冬尽くす
平成最後の冬が終わって立春過ぎたというのに、二月は十一日の朝、それまでの冬よりも更に寒く、未言屋店主の奈月遥は布団に包まっていた。
起きる気力もなく、ぐだぐだと寒さを言い訳に布団の中でアプリゲームの周回をしていたところ、母親からの通知が来た。
『東京、雪降ってるの?』
奈月遥は首を傾げた。今日の予報は昨日まで雨だったはずだ。
それに、九日にもう雪は降っている。その日に到来した大寒波の冷気と降雪をして、「冬が残りを出し尽くす」と意味を込めて、『冬尽くす』という未言を産み出したばかりで、今更雪が降るなんてないだろうと思いつつ、のろのろと布団から這い出て窓を開けた。
「雪じゃん」
それはもう見事に、九日よりもしっかりと纏まった綿雪が降っていた。
寒さが暖房を効かせた部屋にこれ以上入らないように、窓を閉めてから母に『降ってる』と一言だけ返信する。
それから、電車も遅れてると情報があるのに、九日は早締めしたのに今日は何の連絡も来ない職場に不満を抱きつつ、休みたかったと自堕落な気持ちを持ちつつ、また窓を開ける。
九日の雪では冬尽くしきってなかったのかと、懐かしい会津を想いながら雪を見ていたら、そこに優雅に踊る未言巫女を見つけた。
「お母様、ごきげんよう! まさかこうして産み出されるだなんて、夢にも思わなかったわ! こんなにみんなに待ち望まれていただなんて、わたくしは誇らしくて嬉しくて、張り切ってしまうわ!」
「え、これ、わたしのせいなの?」
歓喜に溢れ感動に突き動かされるままに踊り、雪を増やし、冷気をさらに凄まじくする冬尽くすの未言巫女を見て、奈月遥はそれでも、いや自然現象だからと内心で責任逃れを決める。
とりあえず、思っていた通り傍迷惑な性格していた未言巫女は見なかったことにして、奈月遥は窓を締めて出勤の準備をする。
家を出た時には、雪は微かで儚くなり、もう止む気配を見せていた。
冷気ばかりは、先日よりも指し凄んでくるのを察して、家を出る前に手袋をして守っている。
息が白く、それだけで会津の懐かしい冬を思い出した。

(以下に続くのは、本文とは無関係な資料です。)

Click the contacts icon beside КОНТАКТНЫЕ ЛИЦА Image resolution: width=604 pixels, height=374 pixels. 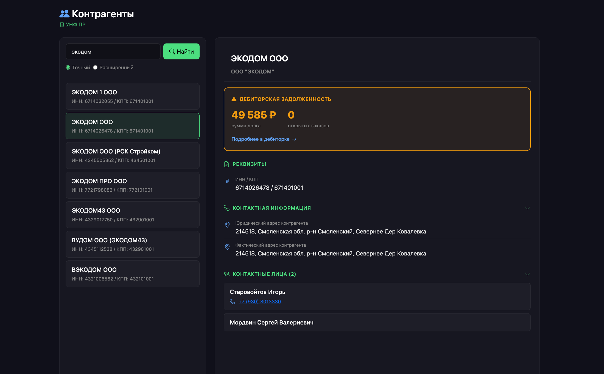tap(226, 274)
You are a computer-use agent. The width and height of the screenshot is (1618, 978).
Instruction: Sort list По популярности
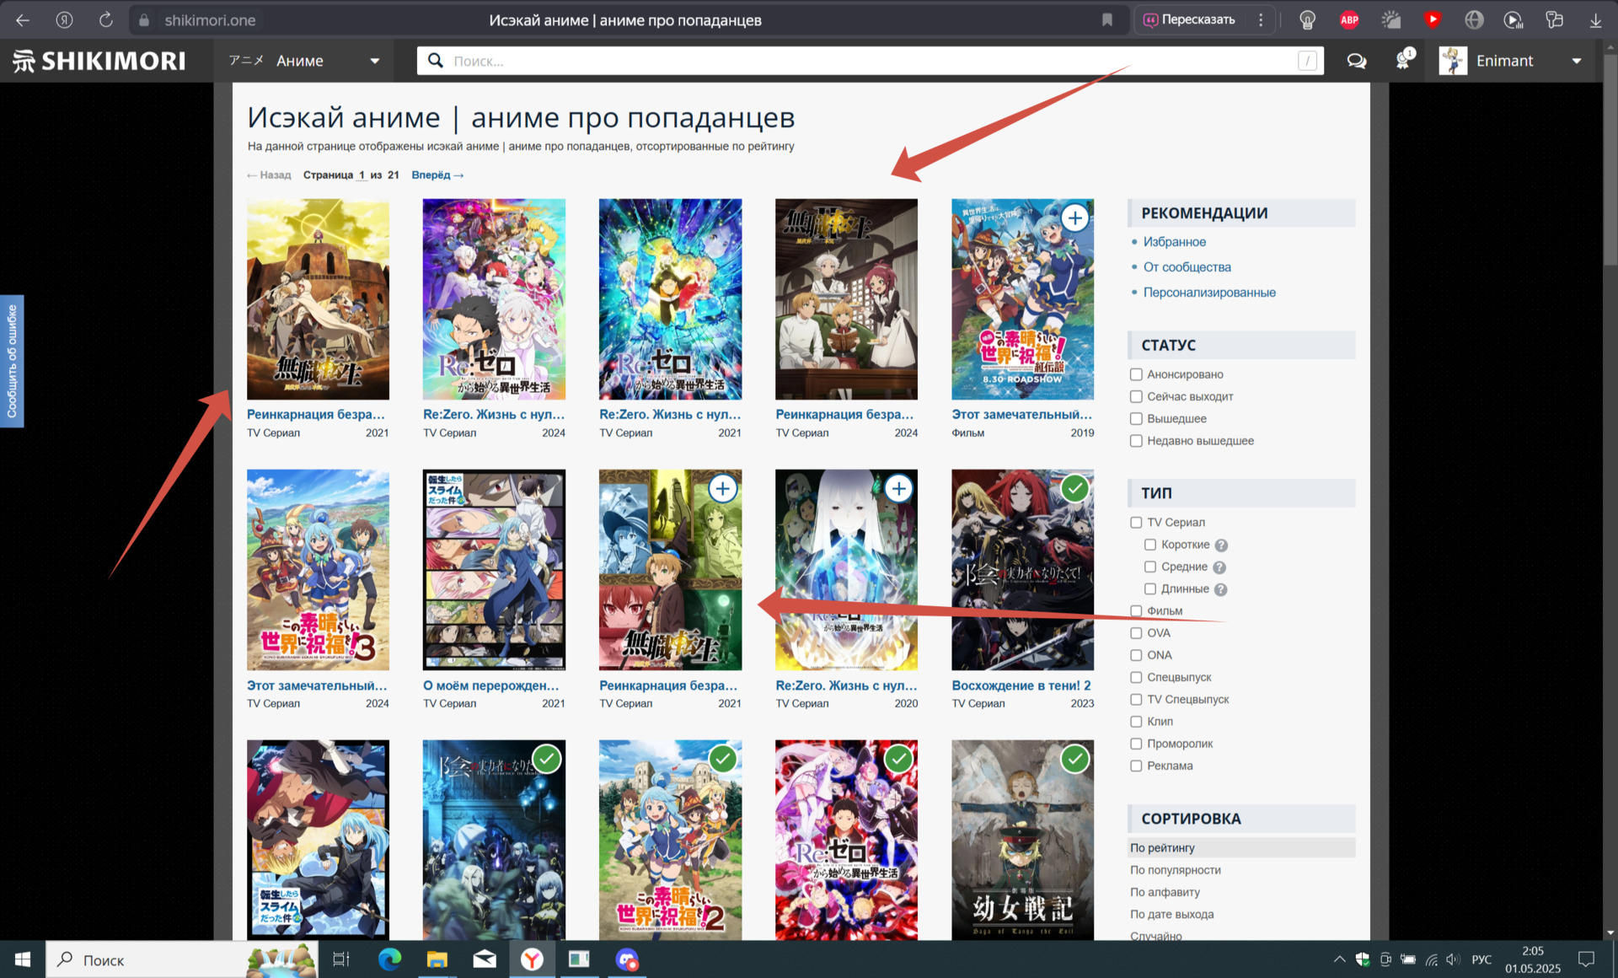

やはり冬とは、雪が降る季節のことなのだ。
「そうよね、そうよね。静寂に満ちて凄まじく、頬が凍てるのに生きていることを実感できる、そんな素敵な季節が冬ですもの!」
横に現れた冬尽くすの未言巫女が、産みの親の思考を読んでテンションを上げて、その勢いに合わせて雪が強くなった。
「なんていうかもう、妖すと競り合うレベルね」
「あんなに人気がある人と比べられるだなんて、その愛に応えたくて仕方ないわ。本当にみんな冬が好きなのね!」
「ポジティブすぎる、この未言巫女」
空を仰いで吐いた息は、白く靄になって、なんとなく恋心を奈月遥に泡ぐませた。
「だって、一昨日は、その、わたくし、生れたたばかりで、みんなに愛されてるのを感じても、でもほんとかなって信じきれなくて、恥ずかしかったのよ。でも、恥じらってしまったら、全然みんなの期待に添えなかったの、心苦しくて、今日は思いっきりわたくしの最後を魅せてあげるって決めたの!」
それ、期待じゃなくて、予測とか予報とかいうものだから、と奈月遥は口に出さずにつっこんだ。
「わたくしに残った冬の全てを出し尽くすわ! 踊る時は後も先も考えないで! 今この時にそうすることこそが生きていることなのだと、高らかに示すの! Vive L'hiver!」
愛を込めたダンスを披露するように、冬尽くすがそれは楽しそうに、それ故にこの上なく美しく舞い踊る。
あ、これ、雪は納まるけど寒さは更に酷くなるやつだ、まじかよ、と奈月遥はもう気が重くて仕方なかった。